DESCRIPTION OF THE TASK: In the records below, find the line holding "Click the notice about binding to 新的企业微信" and the line holding "The image size is (530, 372).". Set down both, with every line between them, exactly.

GIVEN DATA:
--- --- ---

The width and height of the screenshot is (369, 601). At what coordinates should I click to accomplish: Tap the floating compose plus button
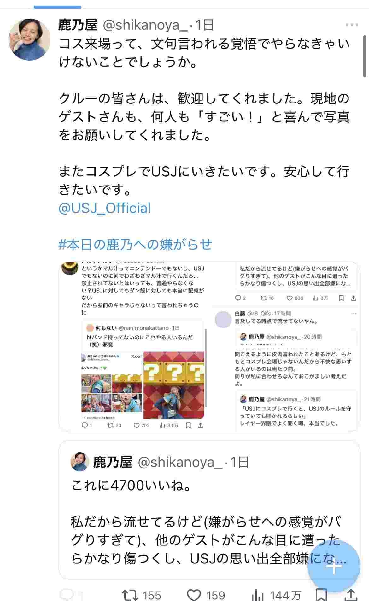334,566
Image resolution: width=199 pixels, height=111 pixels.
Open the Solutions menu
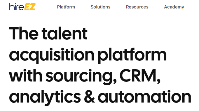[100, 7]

--- --- ---

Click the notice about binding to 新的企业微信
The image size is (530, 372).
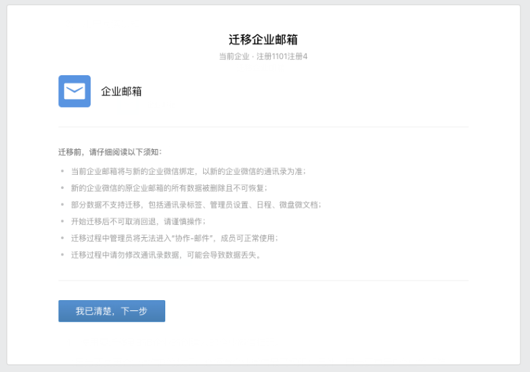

--- --- ---

RESULT BELOW:
Click the notice about binding to 新的企业微信
The image size is (530, 372).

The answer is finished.